Dans cette nef travaillent aujourd’hui 5.000 personnes et 1.000 réceptions par an y ont lieu ! Le maire peut choisir d’y habiter, ou pas. Une fonction qui inspirait tellement de méfiance qu’elle fut supprimée en 1794, en 1848 puis en 1871 pour n’être reconduite qu’en 1975, plus d’un siècle plus tard. C’est que la France s’est toujours méfiée de cette fille un peu trop turbulente et de sa prévôté qui entretient souvent la rébellion de ses ouailles. La liste est longue, comme Fleuriot-Lescot qui accueillit Robespierre les bras ouverts à l’hôtel de ville en Thermidor avant de le suivre le lendemain dans sa charrette ; Odilon Barrot, qui manigança l’éviction de Charles X et constitua un gouvernement provisoire à l’Hôtel de ville ; Armand Marrast qui fut un des organisateurs des banquets qui provoqueront la révolution de 1848 et la proclamation de la République à son balcon. Quand à ceux qui s’avisent du contraire, on leur rappelle le triste sort qui fut celui de Flesselles en 1789, lors de la « grande Révolution » : la tête sur une pique.

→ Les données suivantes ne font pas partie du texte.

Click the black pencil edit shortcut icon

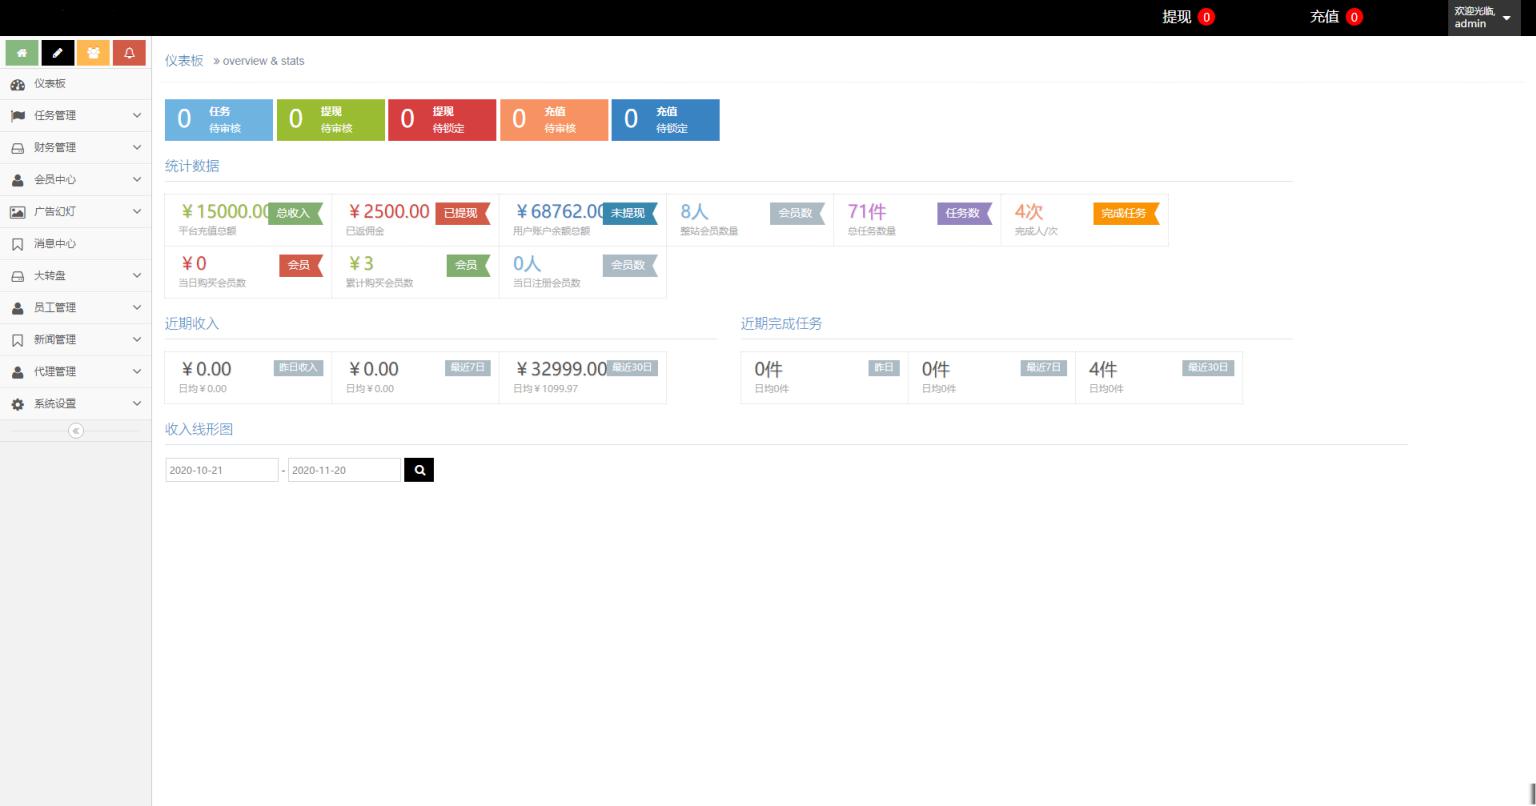click(x=57, y=53)
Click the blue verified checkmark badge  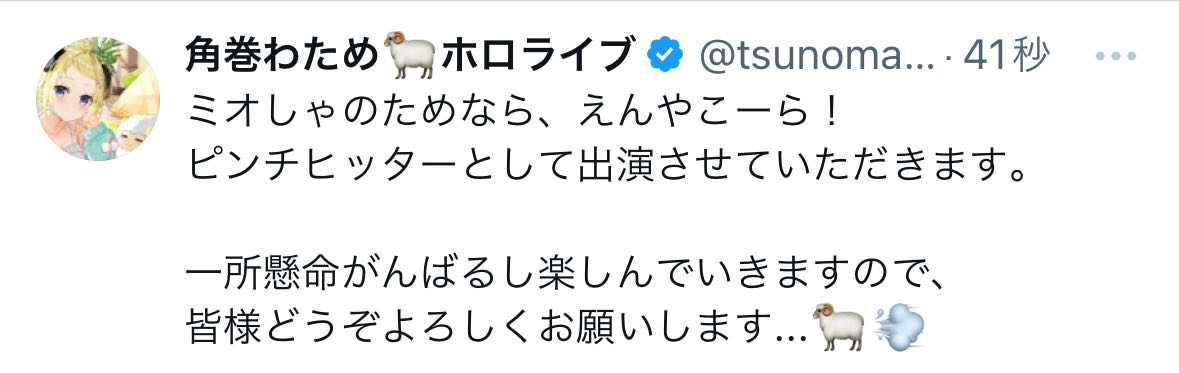coord(666,56)
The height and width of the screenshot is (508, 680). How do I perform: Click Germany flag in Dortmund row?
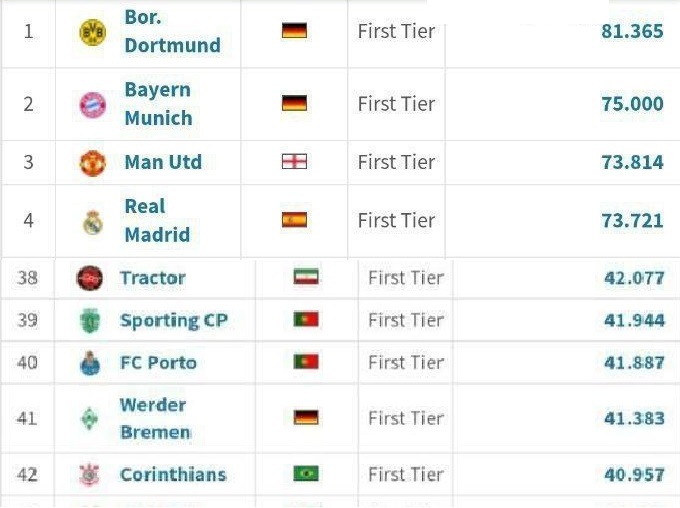pos(294,31)
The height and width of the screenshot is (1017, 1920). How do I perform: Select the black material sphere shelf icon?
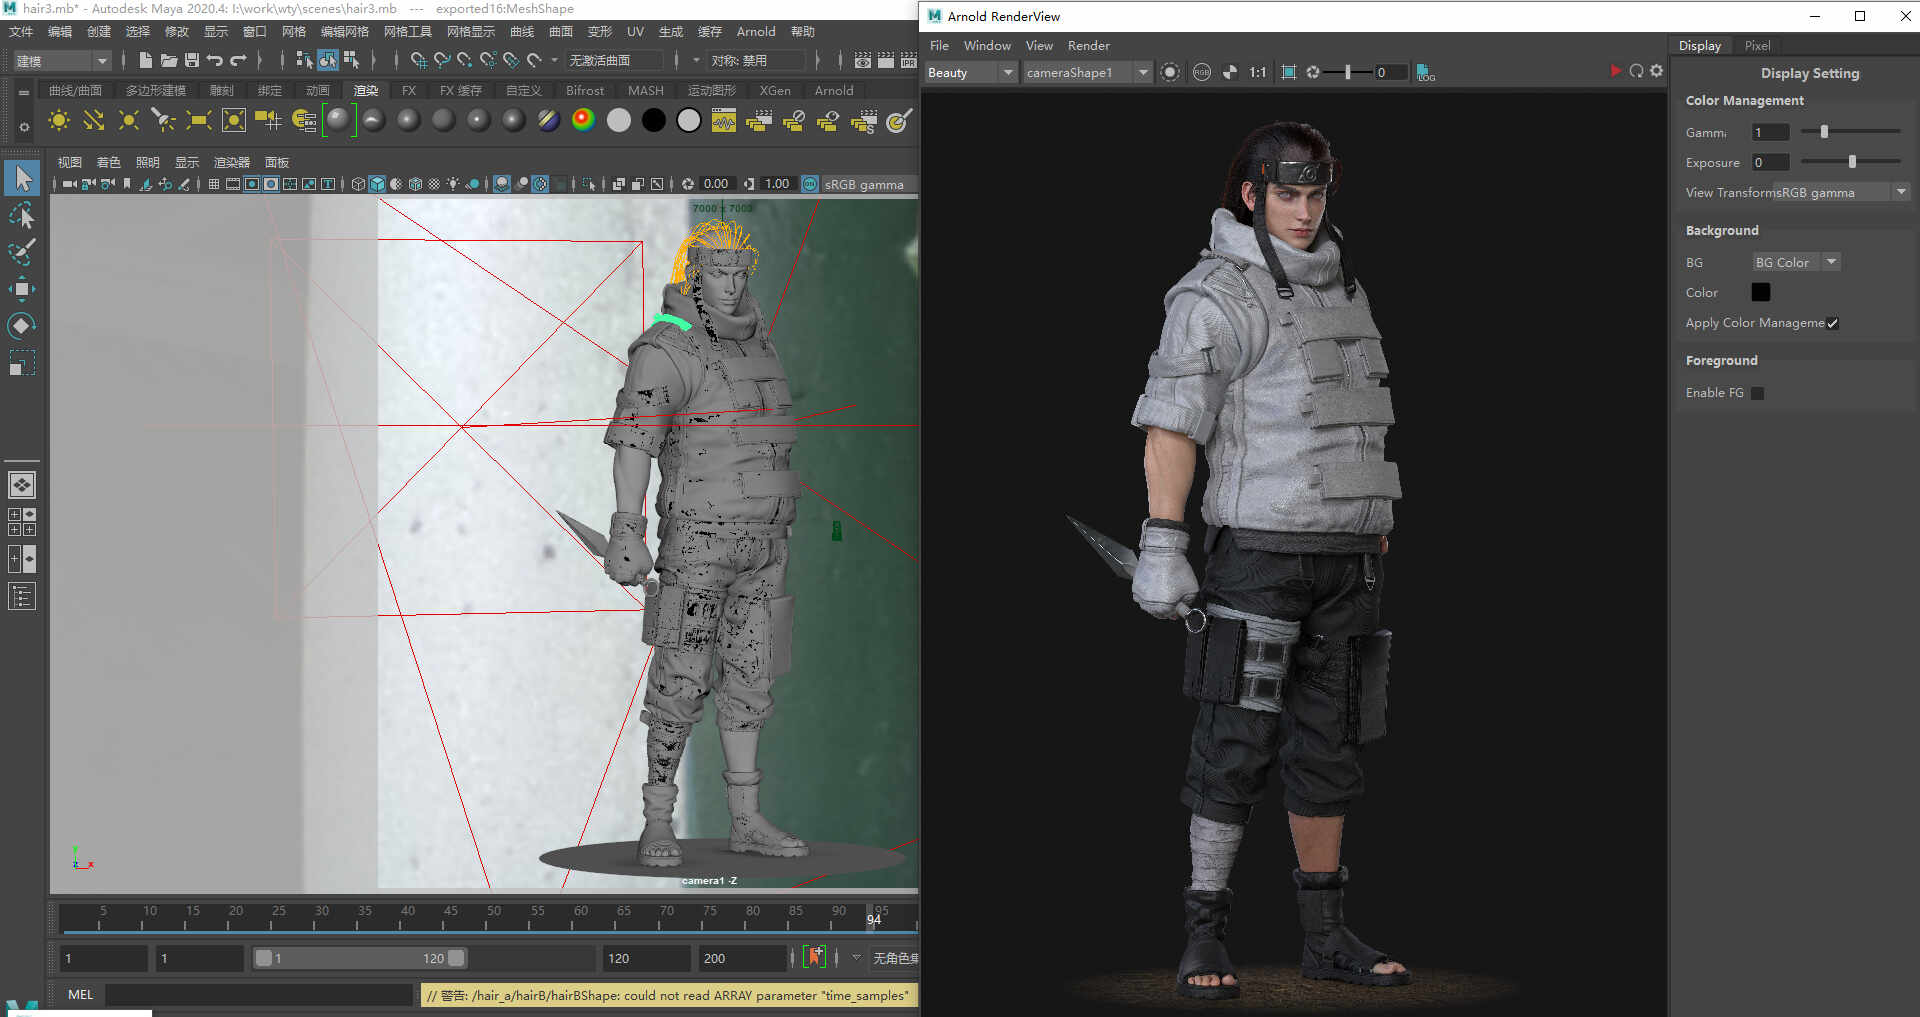pyautogui.click(x=654, y=121)
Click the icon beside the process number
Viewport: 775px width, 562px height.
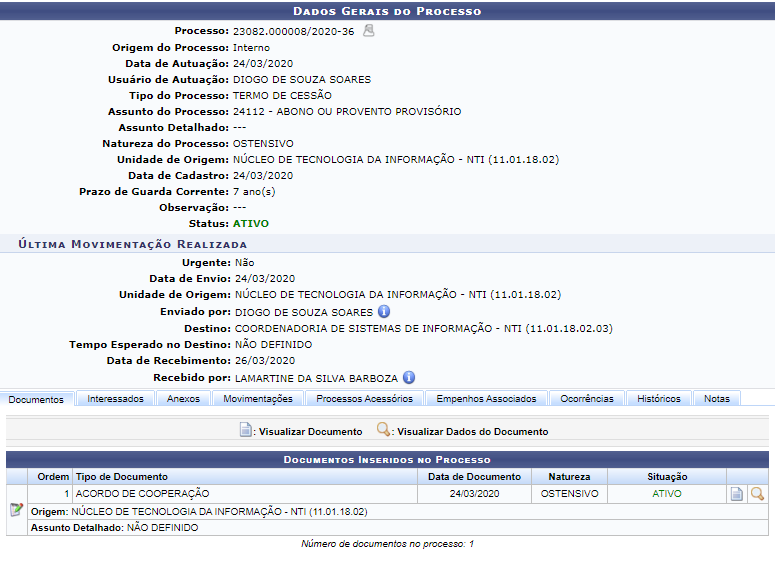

Dans ce passé tumultueux, il y a beaucoup de choses vues de notre Histoire. Vous n’en aurez que brièvement l’évocation dans le modeste “salon de transition” décoré des peintures de Jean-Paul Laurens et dans laquelle figure également : à dessein ? L’impressionnante collection des bordereaux signés par les présidents venant recevoir “l’hommage-lige” de la municipalité. Quelques épisodes fameux de la conquête des libertés y sont représentés : celui de Louis VI octroyant la première charte ; celui de la répression des maillotins en 1382, châtiés pour avoir réclamé la justice fiscale ; l’interpellation d’ Anne du Bourg en 1559, pendu en place de grève pour la liberté religieuse ; l’arrestation de Broussel , exilé pour avoir défié Anne d’Autriche ; Bailly flanqué de La Fayette recevant Louis XVI peu après la prise de la Bastille en juillet 1789 et peu avant de finir guillotiné au champ-de-Mars.


Jeanne d’Arc, qui a aujourd’hui plusieurs statues en son honneur à Paris y sera grièvement blessée en 1429 alors qu’elle tentait de prendre la porte Saint-Honoré et d’y ramener le Roi Charles VII quand la ville avait choisi les Anglais et les Bourguignons contre les Valois, un choix qu’elle paiera au prix fort par une longue guerre civile plus ruineuse encore que les folles dépenses de cette famille.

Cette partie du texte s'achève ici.